From: David Woodhouse <[email protected]>

ICEBP (INT1, opcode 0xF1) generates a #DB that is architecturally a
trap, but on SVM it was not always intercepted. Unconditionally
intercept ICEBP on SVM to match VMX behaviour and ensure correct
event delivery semantics.

Add two selftests exercising ICEBP:

 - int1_ept_test: verifies that ICEBP works correctly when the
   exception stack page is not present (EPT/NPT fault during #DB
   delivery).
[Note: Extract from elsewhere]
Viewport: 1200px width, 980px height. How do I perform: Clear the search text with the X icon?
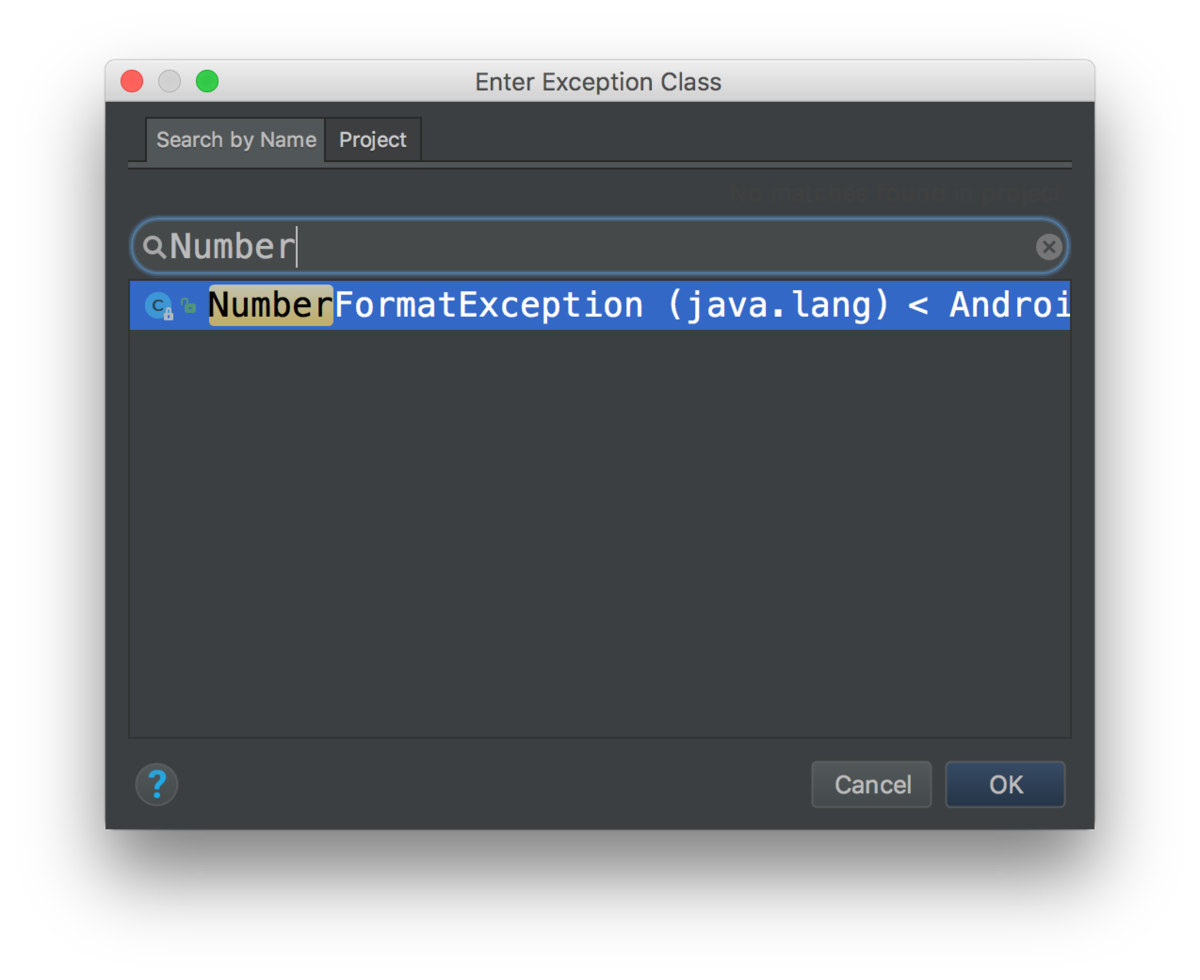1049,246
The IST stack is evicted via MADV_DONTNEED before
   executing INT1.

 - int1_task_gate_test: verifies ICEBP delivery through a 32-bit
   task gate, exercising the legacy task-switch path for #DB.

Tested on Intel Sapphire Rapids and AMD Genoa. Without the SVM fix,
int1_task_gate_test fails on AMD with EIP pointing at ICEBP instead
of after it. With the fix, both tests pass on both platforms.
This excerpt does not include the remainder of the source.